## Extrait choisi
****************************************
Le taux de marge des produits soumis à la TVA à 2,1% baisse du fait des médicaments chers, celui des produits taxés à 5.5% également car les pharmaciens les achètent plus cher sans pouvoir répercuter sur le prix de vente. La logique se poursuit avec les produits concernés par la TVA à 20%.
« Alors évidemment, tout cela complique la lecture des chiffres comptables et, surtout, cela oblige à penser différemment, précise David Syr. Désormais, il ne suffit plus de réfléchir par taux de TVA mais il devient nécessaire de regarder par catégories de produits. Il faut accepter de sortir de sa zone de confort et aborder son activité autrement. Il convient encore, et surtout, de maximiser son rôle de professionnel de santé tout en s’assurant que son entreprise reste viable et profitable ».
Un accompagnement indispensable
Et la première des choses à faire pour y parvenir, selon le directeur exécutif de Cegedim Pharma, c’est d’accepter que l’on ne puisse pas tout faire seul. « Le pharmacien qui croit encore qu’il peut gérer en solitaire la hausse des prix, les nouvelles missions, la RH, les relais de croissance et son implantation, va droit dans le mur. Il doit se faire accompagner par son grossiste, son groupement et les partenaires de son groupement. C’est en se faisant aider qu’il parviendra à trouver la balance entre le jaune et le bleu qui font le vert de l’officine. Entre ses missions de pharmacien, de professionnel de santé, qui aspirent et inspirent les nouveaux entrants tout en gratifiant les officinaux déjà installés, et son entreprise pharmaceutique qu’il doit gérer correctement et rendre profitable ».
****************************************
## Données fournies

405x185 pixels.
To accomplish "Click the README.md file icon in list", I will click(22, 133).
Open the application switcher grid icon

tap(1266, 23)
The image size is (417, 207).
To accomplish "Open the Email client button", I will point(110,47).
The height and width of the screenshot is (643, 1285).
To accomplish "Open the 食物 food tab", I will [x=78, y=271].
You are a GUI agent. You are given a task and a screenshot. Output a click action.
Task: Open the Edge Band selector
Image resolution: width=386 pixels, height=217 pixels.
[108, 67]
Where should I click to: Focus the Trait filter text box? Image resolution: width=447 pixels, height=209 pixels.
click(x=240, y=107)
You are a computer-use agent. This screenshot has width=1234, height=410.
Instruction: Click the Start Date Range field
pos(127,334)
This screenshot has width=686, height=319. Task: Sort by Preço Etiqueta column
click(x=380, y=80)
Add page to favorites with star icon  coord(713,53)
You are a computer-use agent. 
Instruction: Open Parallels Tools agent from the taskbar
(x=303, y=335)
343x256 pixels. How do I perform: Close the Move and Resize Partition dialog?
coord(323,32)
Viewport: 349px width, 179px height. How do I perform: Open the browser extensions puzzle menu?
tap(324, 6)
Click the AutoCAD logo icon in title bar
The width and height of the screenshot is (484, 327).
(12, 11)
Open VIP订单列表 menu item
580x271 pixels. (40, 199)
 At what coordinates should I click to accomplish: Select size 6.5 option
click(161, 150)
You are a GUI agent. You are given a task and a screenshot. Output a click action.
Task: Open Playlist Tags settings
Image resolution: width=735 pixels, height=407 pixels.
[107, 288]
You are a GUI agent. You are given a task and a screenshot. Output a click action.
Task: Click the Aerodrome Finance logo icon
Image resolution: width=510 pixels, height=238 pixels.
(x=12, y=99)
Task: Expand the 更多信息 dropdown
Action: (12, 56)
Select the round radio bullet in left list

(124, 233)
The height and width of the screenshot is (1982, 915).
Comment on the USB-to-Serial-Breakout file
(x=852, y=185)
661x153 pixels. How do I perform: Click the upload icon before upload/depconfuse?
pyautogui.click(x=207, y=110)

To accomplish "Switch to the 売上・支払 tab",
****************************************
D'après l'extrait choisi, par qui le pharmacien doit-il se faire accompagner ?

## Réponse attendue
Par son grossiste, son groupement et les partenaires de son groupement.